Sermon Commentary for Sunday, November 17, 2019

Isaiah 65:17-25 Commentary

I love how the Lectionary brings the church year to a close.  Next Sunday, of course, is the celebration of the reign of Christ the King.  This Sunday we get a dramatic vision of the completion of the work of the King with this prophecy from Isaiah 65.

It’s a welcome relief from our long sad journey through Jeremiah’s gloomy prophecies about the end of Jerusalem and Judah.  In recent Sundays, we’ve heard more upbeat prophecies of the time after Exile and in the more distant future, when God will pour out the Spirit on all flesh (Joel 2) and “the desire of all nations” will come to redeem his people from the frustration and unfruitfulness of life (Haggai 1 and 2).

Here we come full circle from the fall of creation in Genesis to its recreation, from Paradise Lost to Paradise Regained, from Shalom shattered to Shalom restored.  Putting Isaiah 65 in that redemptive historical framework will save us from the interpretive issues that arise if we take all of Isaiah 65 literally (for example, does verse 20 mean that there will still be death in the new heaven and earth?).  This is a poetic, theological portrayal of how completely God will restore the earth to its pristine peace, using imagery drawn from the Genesis account of creation and from the ordinary lives of God’s people in a fallen creation.

I won’t say more than that, except to refer you to the piece I wrote on Easter Sunday earlier this year (see Sermon Commentary for April 15, 2019).  Easter was the inauguration of the new heaven and new earth, which will be completed at the return of the Risen Christ at the last day (cf. Revelation 21-22).

## [The task]
Reproduce word for word the part of the Isaiah 65 commentary that runs from "Sermon Commentary for Sunday, November" up to and including "(Haggai 1 and 2).".

## [Stored data]
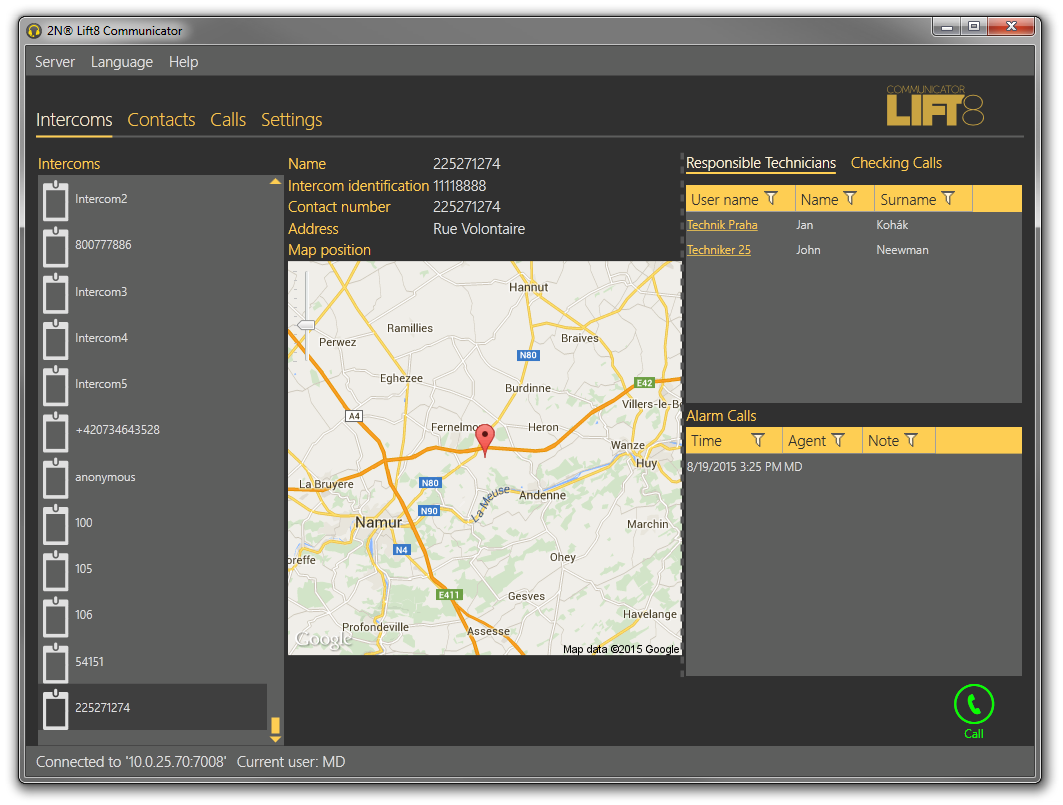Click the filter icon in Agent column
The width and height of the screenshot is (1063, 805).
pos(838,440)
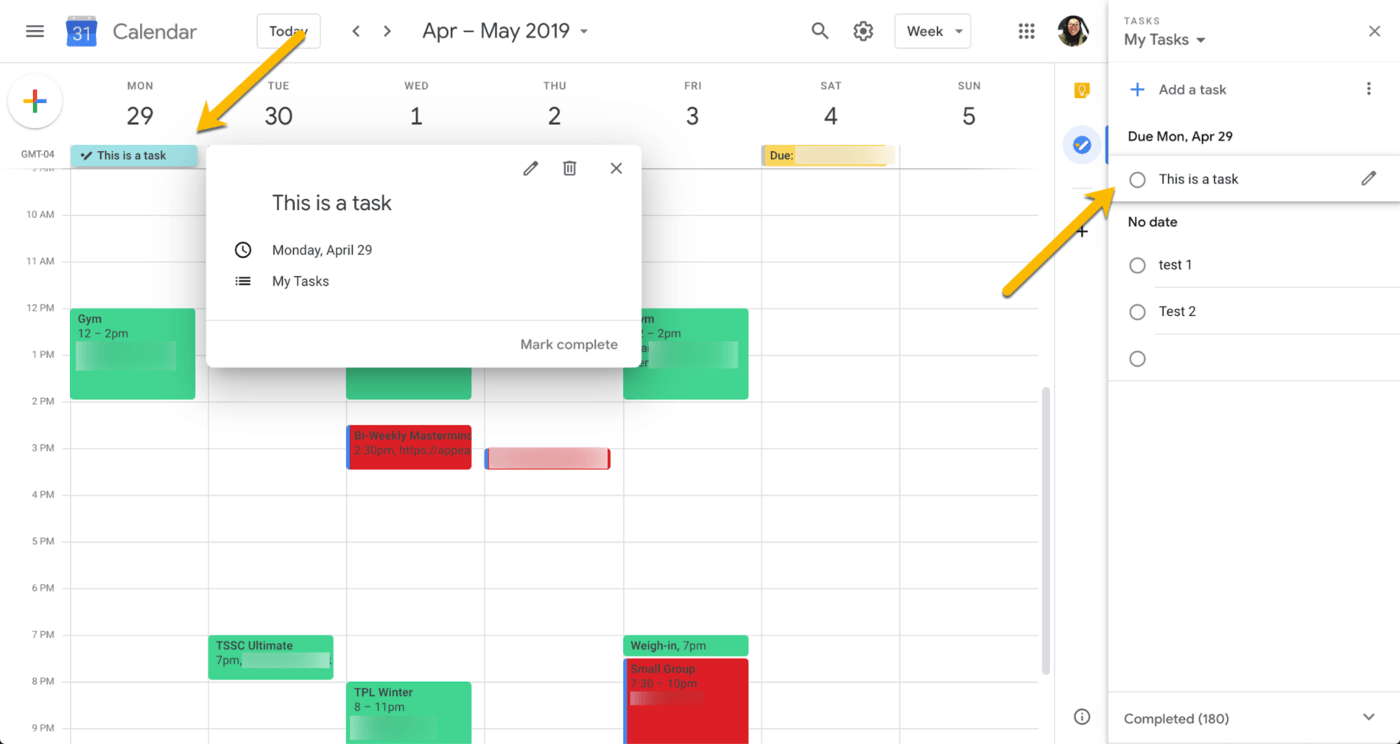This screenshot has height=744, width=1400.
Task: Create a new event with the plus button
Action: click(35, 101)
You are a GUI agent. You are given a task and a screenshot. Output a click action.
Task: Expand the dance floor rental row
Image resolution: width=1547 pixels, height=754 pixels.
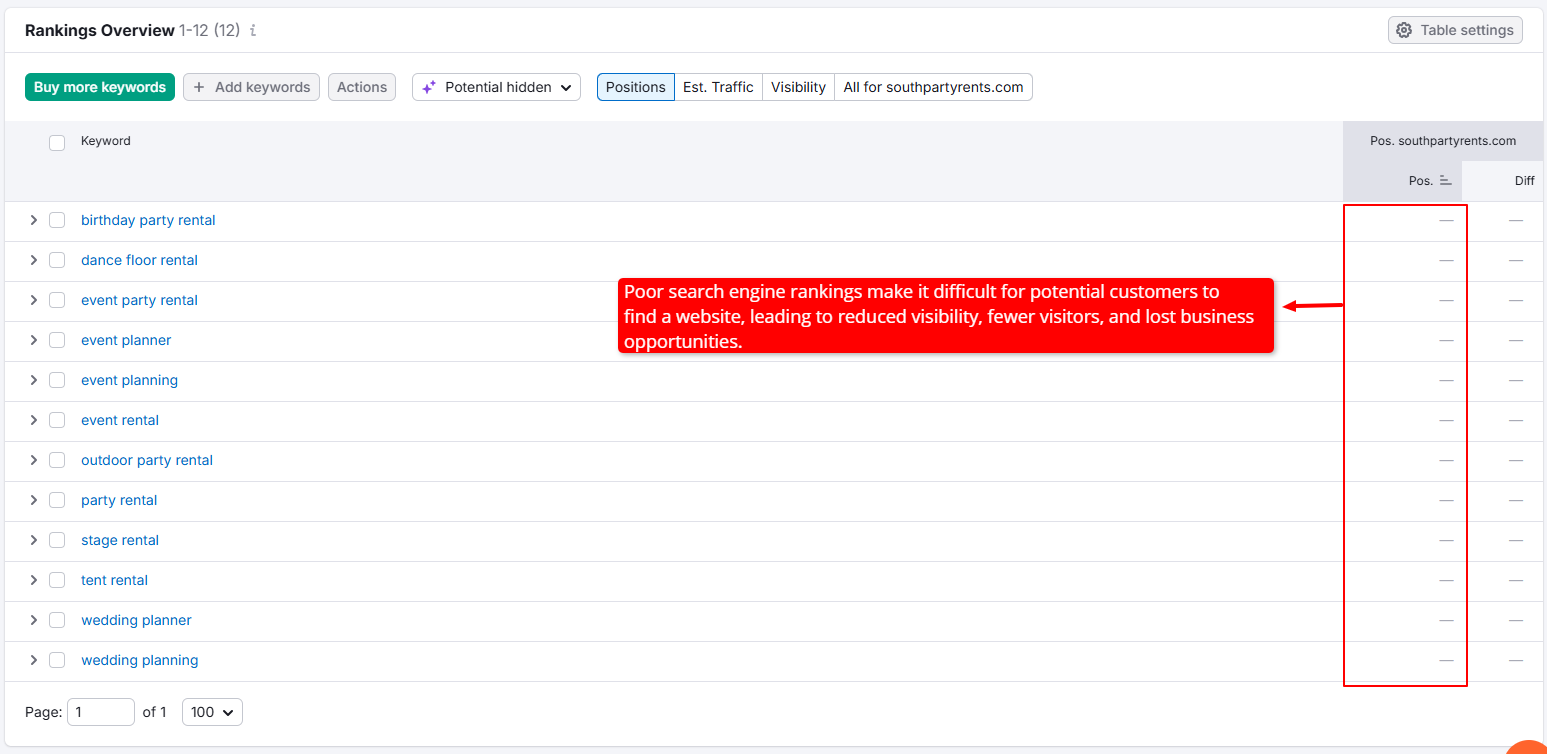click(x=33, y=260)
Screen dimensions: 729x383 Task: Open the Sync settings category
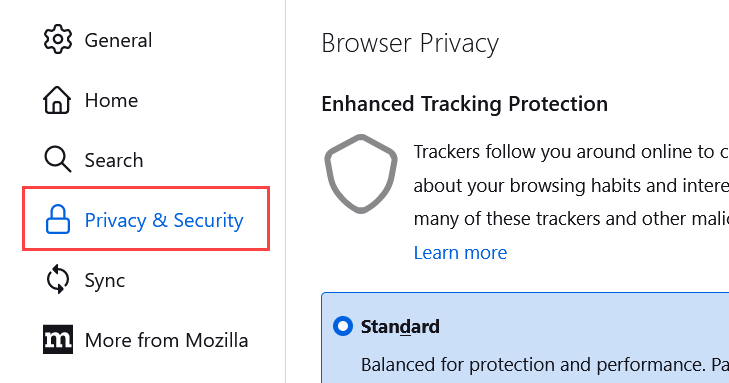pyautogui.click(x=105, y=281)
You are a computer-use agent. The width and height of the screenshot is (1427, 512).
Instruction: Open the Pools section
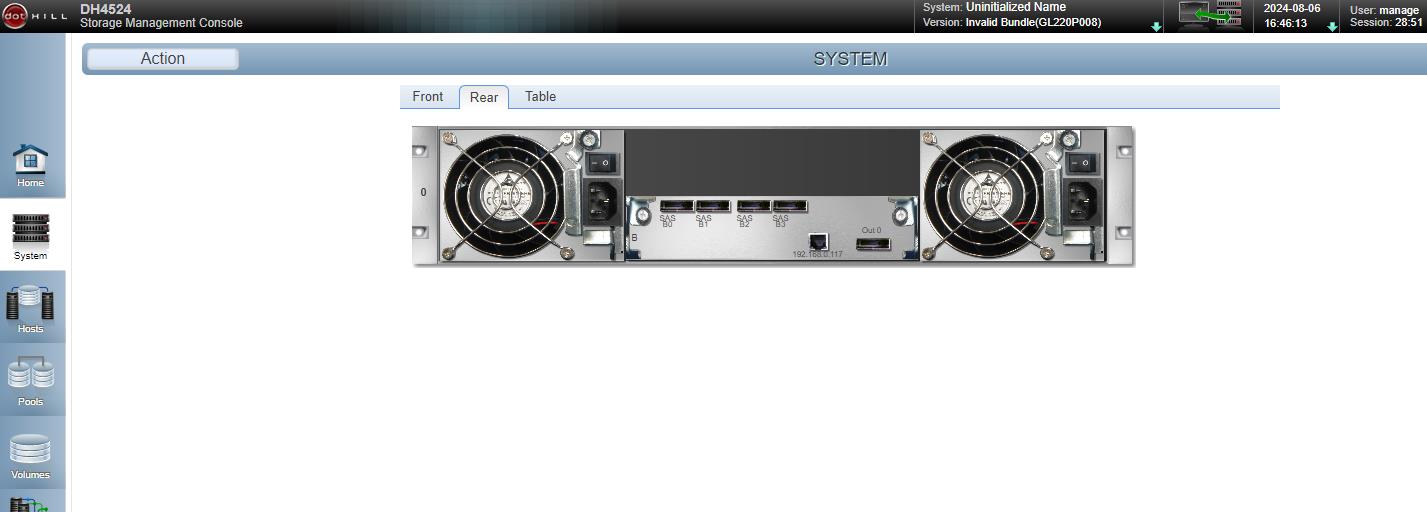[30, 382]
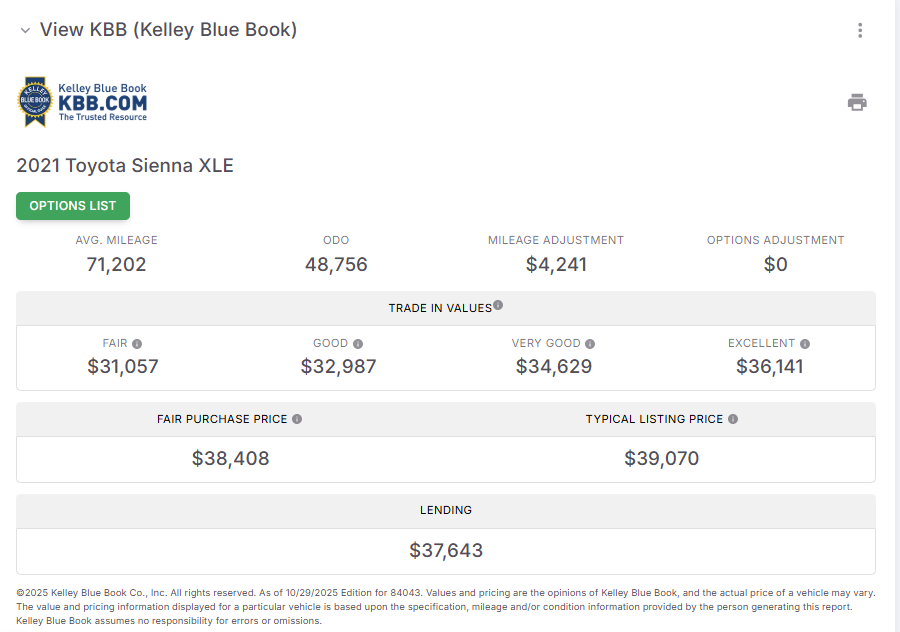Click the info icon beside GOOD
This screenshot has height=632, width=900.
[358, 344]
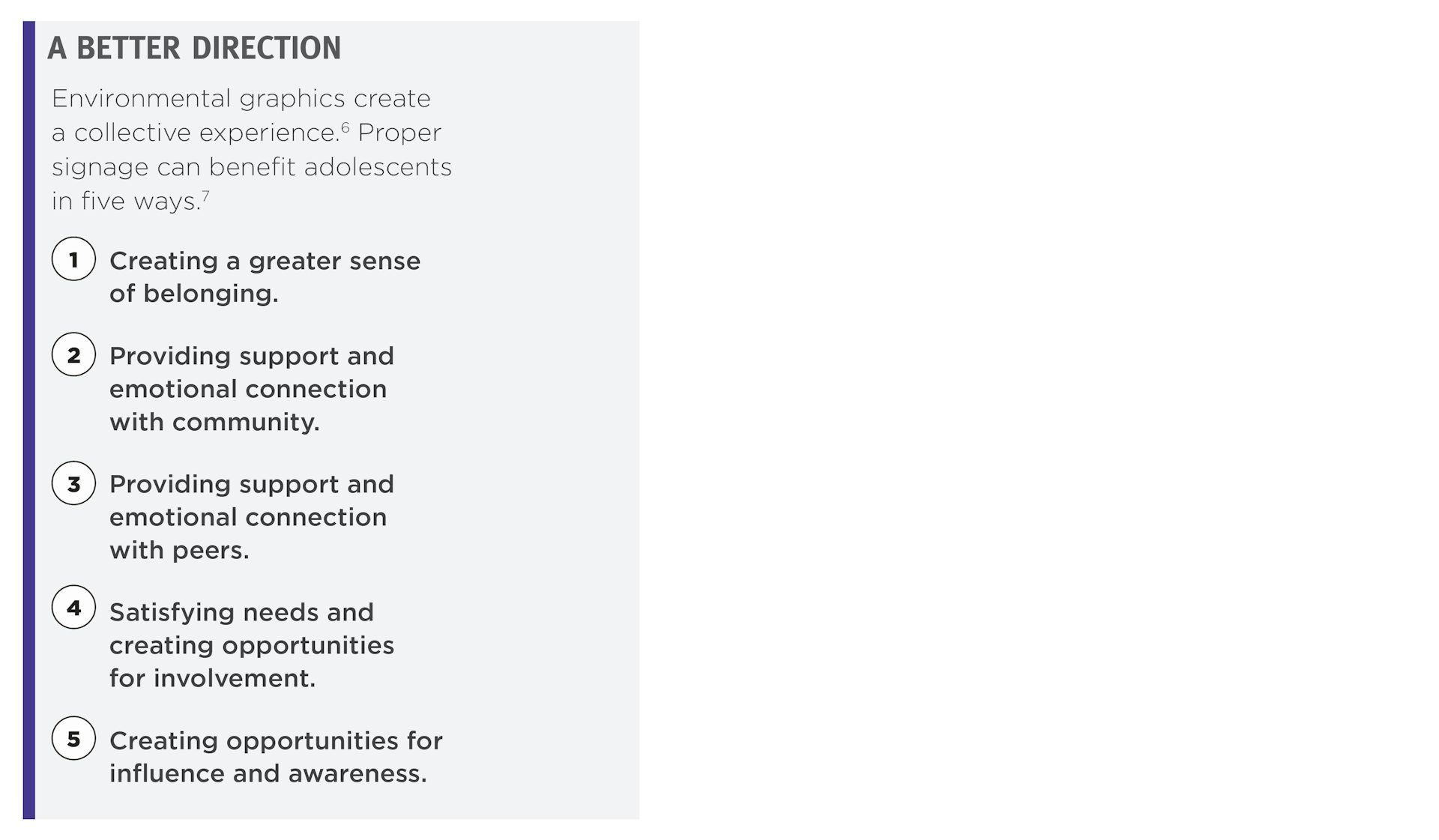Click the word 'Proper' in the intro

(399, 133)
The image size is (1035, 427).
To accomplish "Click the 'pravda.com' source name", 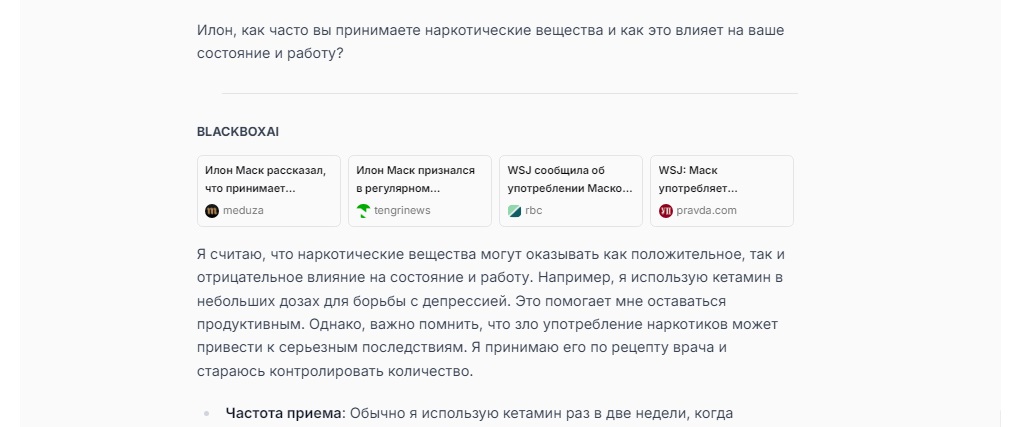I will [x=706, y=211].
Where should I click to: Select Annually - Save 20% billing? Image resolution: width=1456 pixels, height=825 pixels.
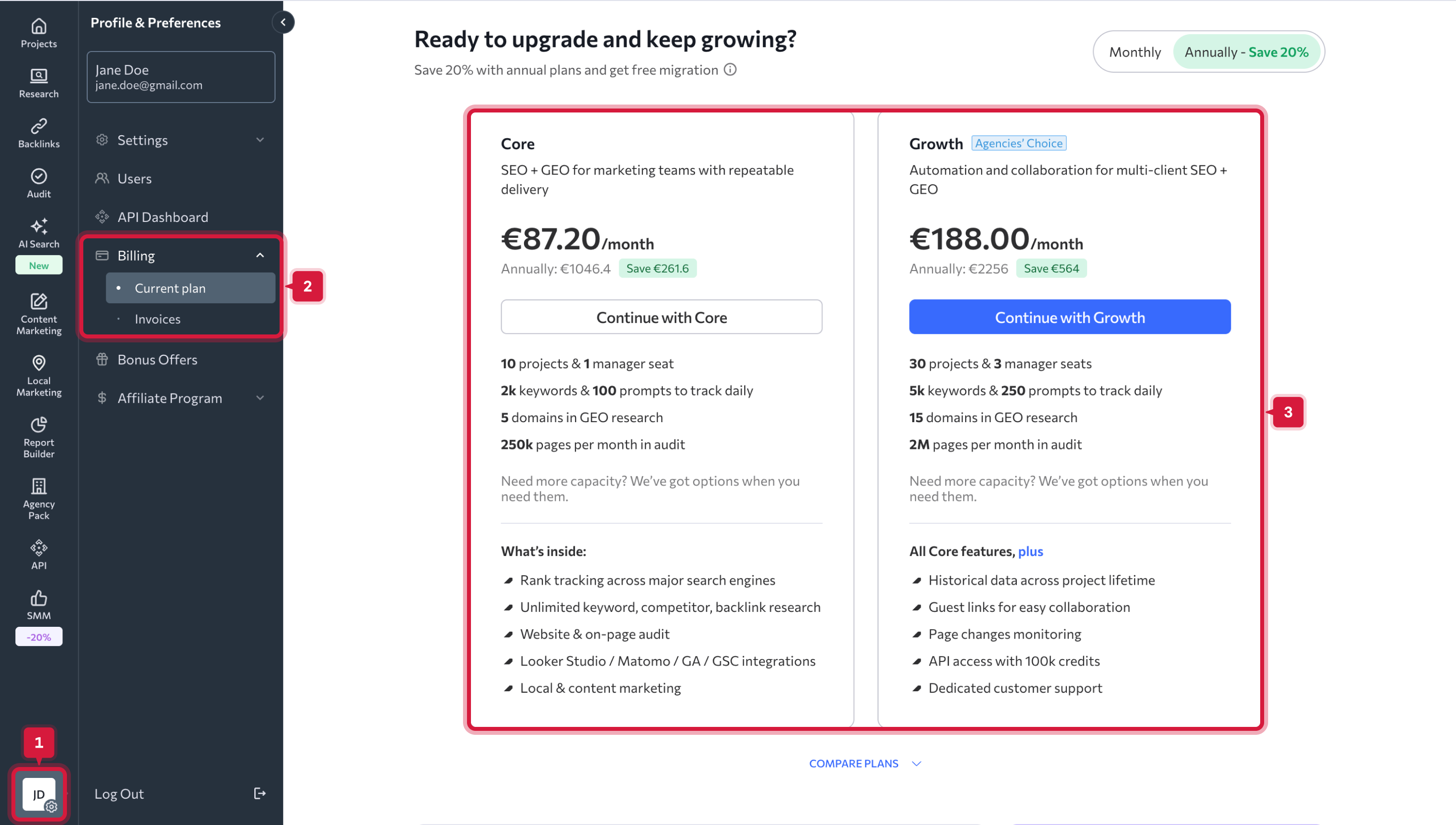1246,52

## [Result of the exercise]
Sermon Commentary for Sunday, November 17, 2019

Isaiah 65:17-25 Commentary

I love how the Lectionary brings the church year to a close.  Next Sunday, of course, is the celebration of the reign of Christ the King.  This Sunday we get a dramatic vision of the completion of the work of the King with this prophecy from Isaiah 65.

It’s a welcome relief from our long sad journey through Jeremiah’s gloomy prophecies about the end of Jerusalem and Judah.  In recent Sundays, we’ve heard more upbeat prophecies of the time after Exile and in the more distant future, when God will pour out the Spirit on all flesh (Joel 2) and “the desire of all nations” will come to redeem his people from the frustration and unfruitfulness of life (Haggai 1 and 2).